En un recóndito e inhóspito rincón de las tierras altas del norte se escondía un pequeño castillo. En sus lóbregas estancias, dominadas por un atenazador frío, se podía escuchar un lamento que venía de las profundidades de aquel lejano lugar. En el sótano, en una oscura y húmeda mazmorra, la voz de un hombre suplicaba clemencia. Ese desesperado alarido llegado desde lo más hondo de aquel siniestro lugar rompió el monótono almuerzo de la princesa de hielo.
Llevaba unos días pensando que hacer con su recluso, y no paraba de darle vueltas a una endiablada pregunta. ¿Le mataba o le dejaba con vida?
Escoger entre cualquiera de las dos opciones era un tema bastante delicado para la bella princesa ya que soltarlo significaría contradecir su apelativo, aquel por el que era conocida en toda la comarca.
La princesa con el corazón de hielo en otra época hubiera dejado pudrirse a aquel pobre desventurado que yacía en el suelo de ese negro calabozo, sin importar los gritos desesperados que cada día la despertaban. Sin embargo, ese miserable hombre había hecho algo que nadie había conseguido en muchos años. El corazón helado e inerte de la princesa de hielo latió brevemente al mirar los ojos de ese triste muchacho que encadenado exclamaba...¡liberadme princesa de los ojos claros! ¡Soltad a este hombre cuyo único delito fue desear contemplar su enigmática alma!
¿Pero quién demonios era aquel chico que tenía tan turbada a la princesa de hielo?
Observando desde su alcoba el mortecino cielo de aquel extraño día, la dama se preguntaba de dónde diantres había salido aquel muchacho. Por supuesto, ella había hecho sus averiguaciones, pero lo que encontró tras ellas no le resultó nada halagüeño.

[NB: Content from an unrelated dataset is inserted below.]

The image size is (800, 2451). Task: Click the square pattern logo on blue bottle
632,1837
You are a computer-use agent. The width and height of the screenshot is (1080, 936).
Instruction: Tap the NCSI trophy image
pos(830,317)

El pasajero del viento, así le llamaban las gentes de más allá de sus dominios, cabalgaba a lomos de una esponjosa nube. Esta se cernía en esos momentos sobre el castillo, esperando su decisión. En ocasiones pareciera de un tono pålido, blanquecino, manifestandose como un desvaído rostro cadavérico. En otras, su apariencia se tornaba gris y amenazadora, adoptando forma de armadura, distinguiéndose la greba o la coraza de un temido guerrero que desafiara la mirada de la propia princesa.
Tras unos breves momentos de vacilación, las tribulaciones que la mantuvieron dubitativa desaparecieron. Cogió el puñal que reposaba sobre la mesa que había junto a su cama y bajó con decisión los escalones de piedra oscura que la llevaron hasta la lúgubre mazmorra donde el pasajero del viento yacía encadenado.

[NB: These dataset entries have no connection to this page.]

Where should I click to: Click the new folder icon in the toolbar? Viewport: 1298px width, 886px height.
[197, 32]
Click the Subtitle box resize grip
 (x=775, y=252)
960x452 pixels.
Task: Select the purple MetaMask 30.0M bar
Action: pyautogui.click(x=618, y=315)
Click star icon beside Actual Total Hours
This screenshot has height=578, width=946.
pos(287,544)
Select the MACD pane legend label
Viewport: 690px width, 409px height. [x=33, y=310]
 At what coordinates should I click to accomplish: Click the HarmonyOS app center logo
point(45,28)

Mandó abrir la celda y se acercó a pocos centímetros del rostro del muchacho.
¡No permitiré que ningún sentimiento traspase las murallas de esta fortaleza! Le susurró la princesa al oído.
Mi señora, su corazón ya está latiendo. Sino no estaría aquí abajo.

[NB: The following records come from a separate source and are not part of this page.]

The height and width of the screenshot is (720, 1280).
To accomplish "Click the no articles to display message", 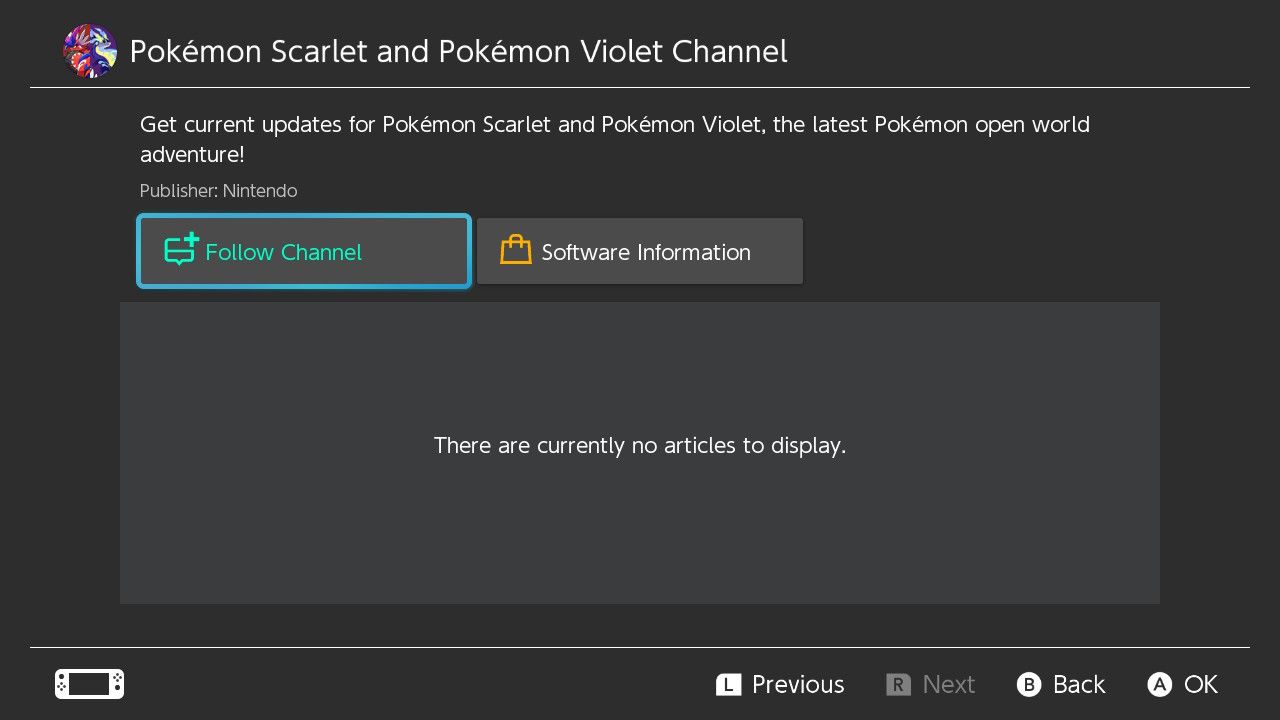I will click(640, 445).
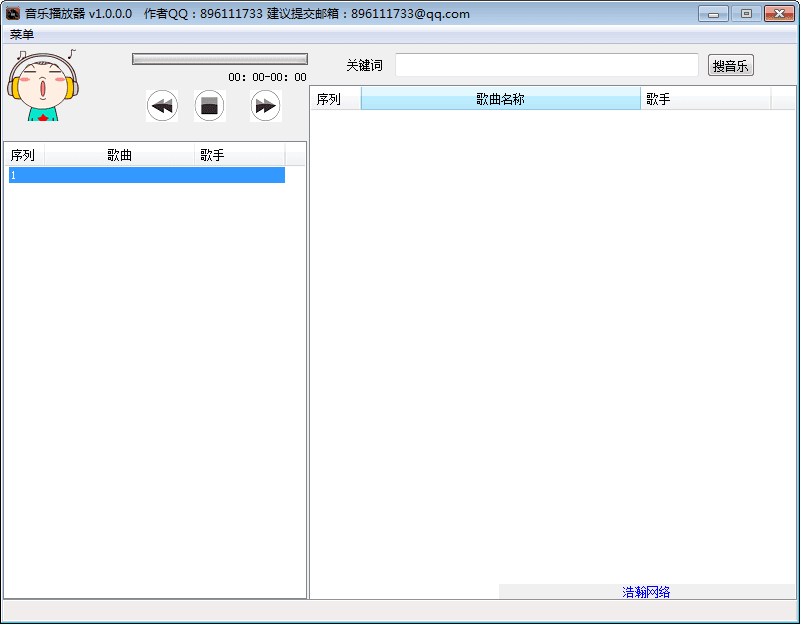800x624 pixels.
Task: Click the 序列 column header in the playlist
Action: tap(22, 154)
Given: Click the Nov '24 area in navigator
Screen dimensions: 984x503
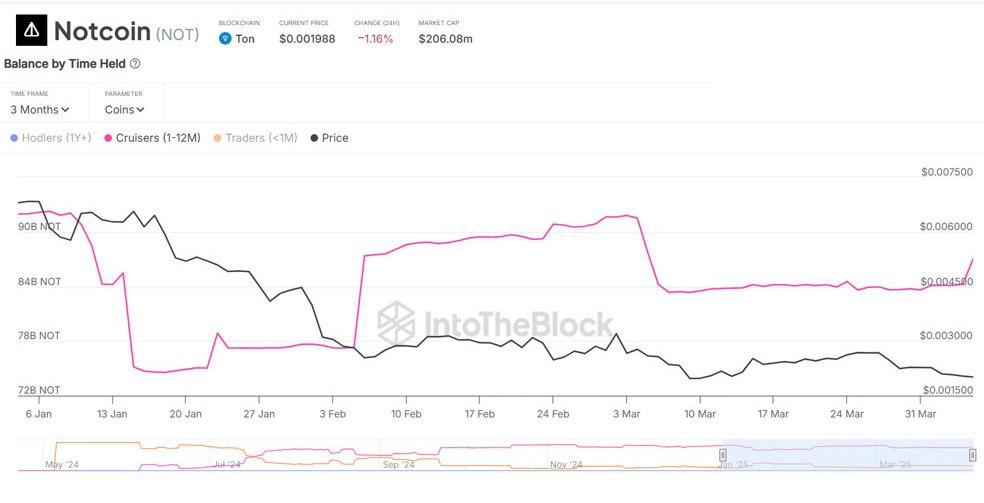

Enrabietada, con una mirada tan glacial como el mismo hielo, le asestó una puñalada en el pecho insertándolo tan profundamente como pudo para instantes después sacarlo con rapidez, observando la sangre que manaba del cuerpo del pasajero del viento. Miró la corta daga con perplejidad, el maldito bastardo tenía razón. Su corazón, después de todo, latía con fiereza.
Subió corriendo a sus aposentos y se tiró sobre su lecho con el alma atenazada por ese sentimiento del que apenas recordaba nada. Su mirada afligida se paró un momento en el ventanal, observando como unas pequeñas gotas de lluvia empezaban a caer tras los muros del castillo. La nube, corcel inseparable de aquel misterioso caballero, lloraba por su muerte.
La tormenta pudo verse desde los reinos más lejanos. Los rayos iluminaban las torres, creando fantasmales sombras en sus muros y los truenos resonaban con una crueldad pasmosa haciendo que el castillo se estremeciera. La tristeza de aquella inseparable amiga del pasajero del viento mantuvo a la fortaleza aislada durante muchos días, tantos que la princesa de hielo envejeció sin poder salir de aquella cárcel en la que se había convertido su morada.
No obstante, la lluvia cesó de pronto una mañana. El fuerte viento de la noche anterior se había llevado a la llorosa nube y el sol entraba por el vano abierto en el muro de su habitación. Un rayo, que directo desde el mismo cielo iluminó su triste alma, calentando su helado corazón. La anciana princesa, entonces, sonrió.